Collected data
· · · · · · ·

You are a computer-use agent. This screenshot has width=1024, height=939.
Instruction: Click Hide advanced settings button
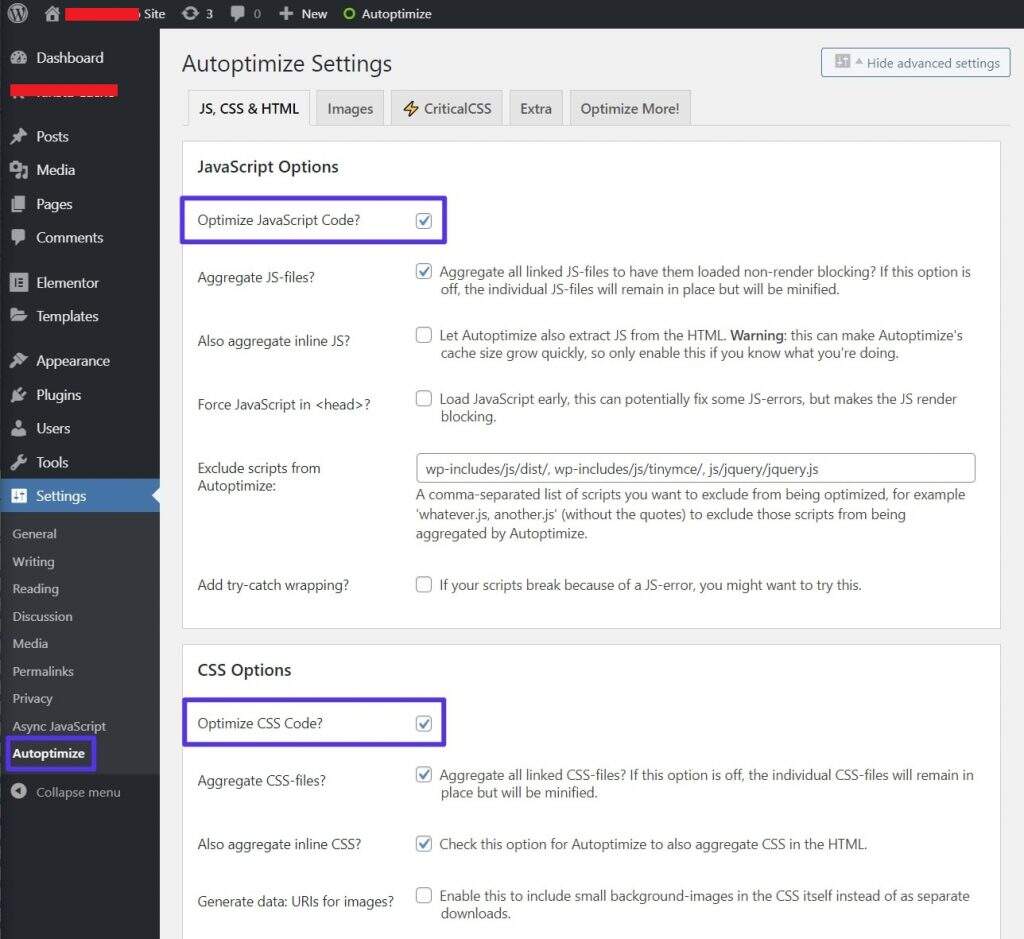(915, 62)

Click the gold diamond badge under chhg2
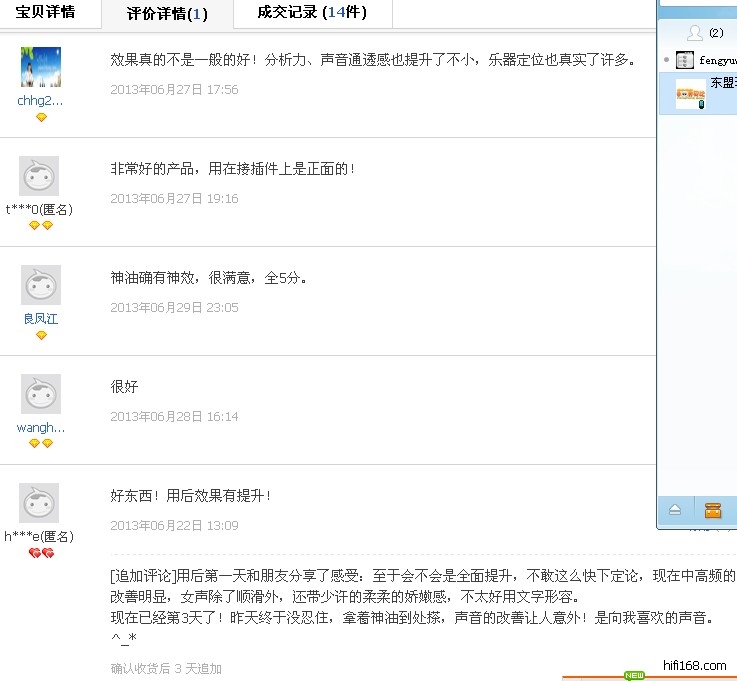tap(41, 117)
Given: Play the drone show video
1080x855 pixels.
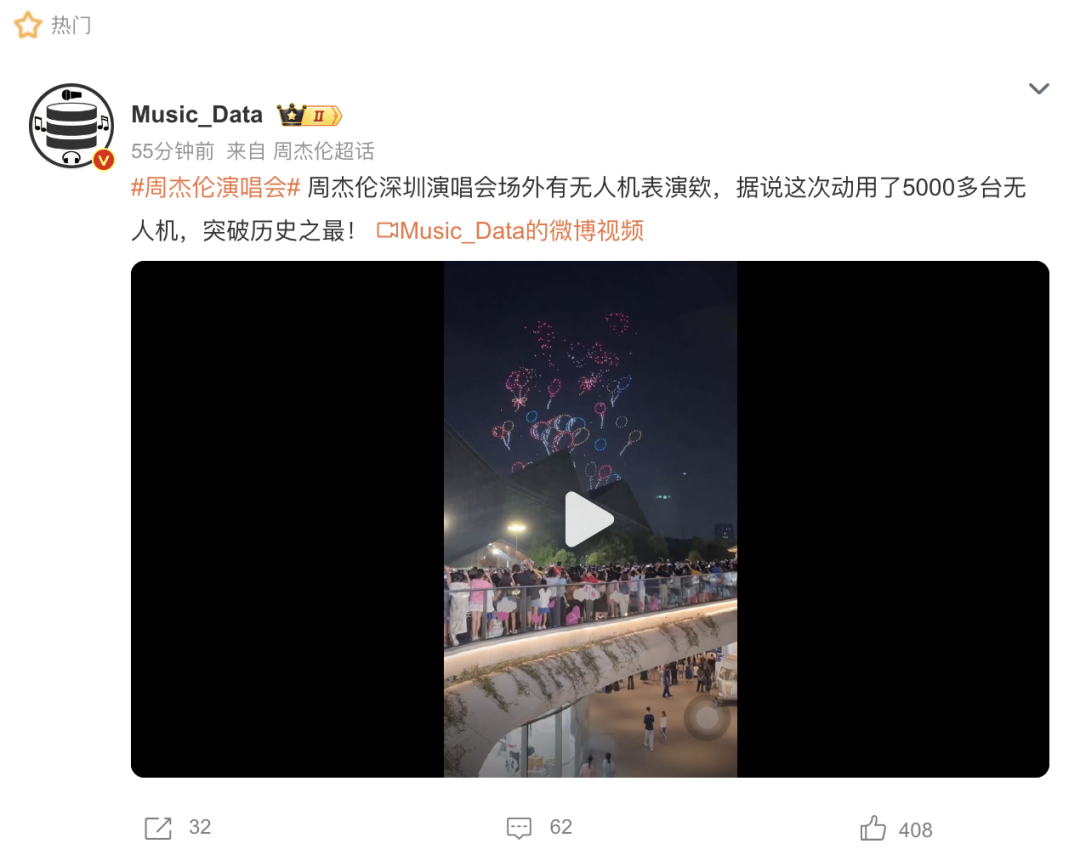Looking at the screenshot, I should click(589, 519).
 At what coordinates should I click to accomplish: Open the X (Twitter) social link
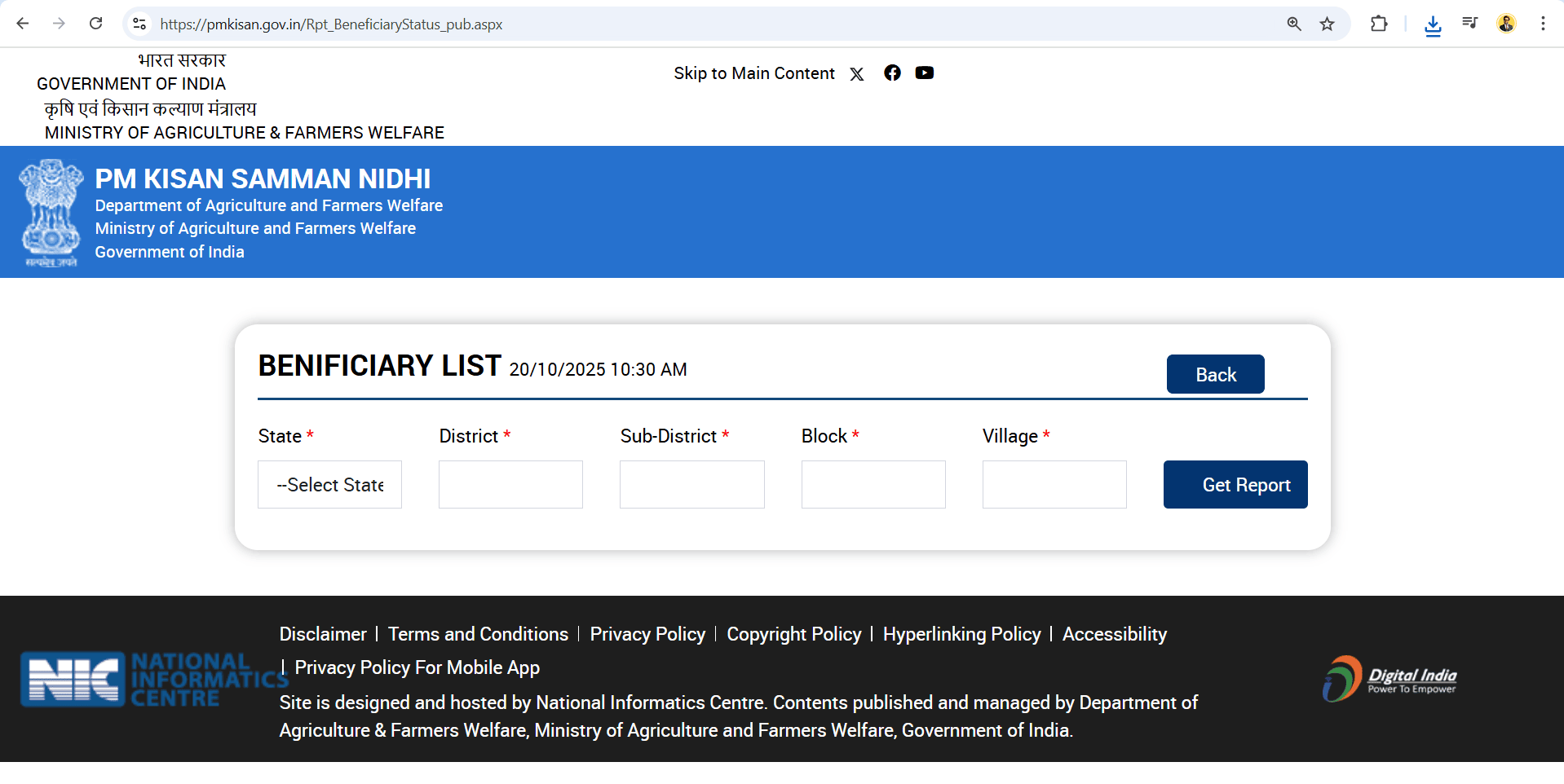pyautogui.click(x=856, y=74)
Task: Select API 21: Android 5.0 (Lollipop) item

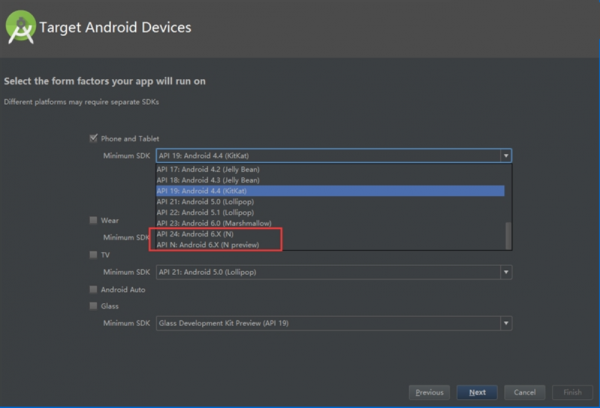Action: pyautogui.click(x=205, y=201)
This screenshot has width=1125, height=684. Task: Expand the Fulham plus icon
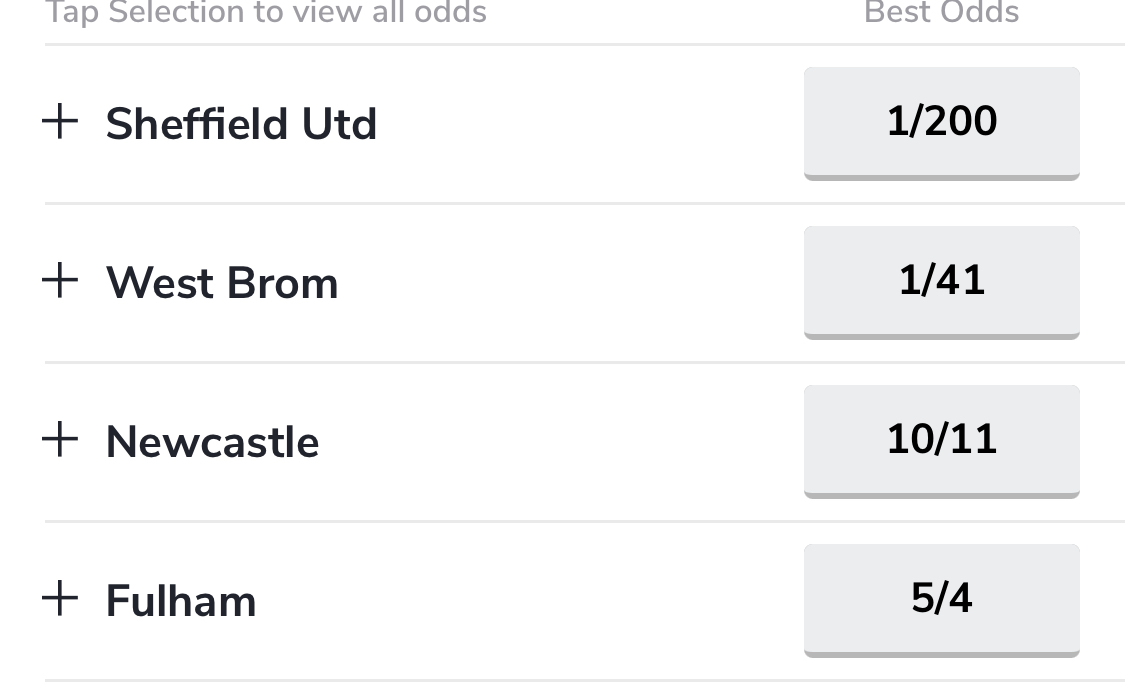coord(60,598)
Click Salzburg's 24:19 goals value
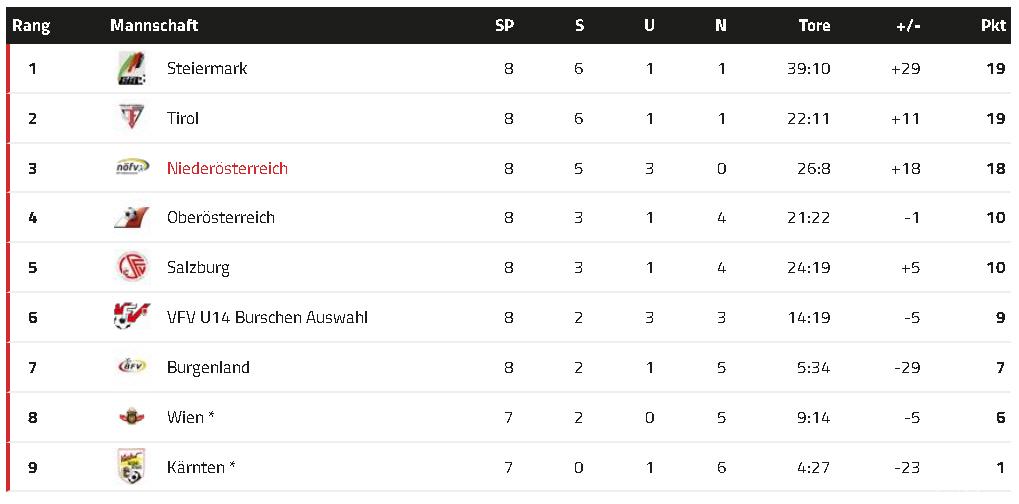 [809, 267]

· · · · · · ·

■ REQUIRED ACTION:
Restate each entry word for word; omit the pictures.

■ WORKED SOLUTION:
You are a computer-use agent. This screenshot has width=1024, height=939.
Instruction: Click Hide advanced settings button
(915, 62)

Click the gold diamond badge under chhg2
tap(41, 117)
Given: Play the drone show video
1080x855 pixels.
Looking at the screenshot, I should click(589, 519).
 At what coordinates should I click to accomplish: Open the X (Twitter) social link
pyautogui.click(x=856, y=74)
Task: Select API 21: Android 5.0 (Lollipop) item

Action: pyautogui.click(x=205, y=201)
This screenshot has width=1125, height=684. Task: Expand the Fulham plus icon
coord(60,598)
Click Salzburg's 24:19 goals value
 [809, 267]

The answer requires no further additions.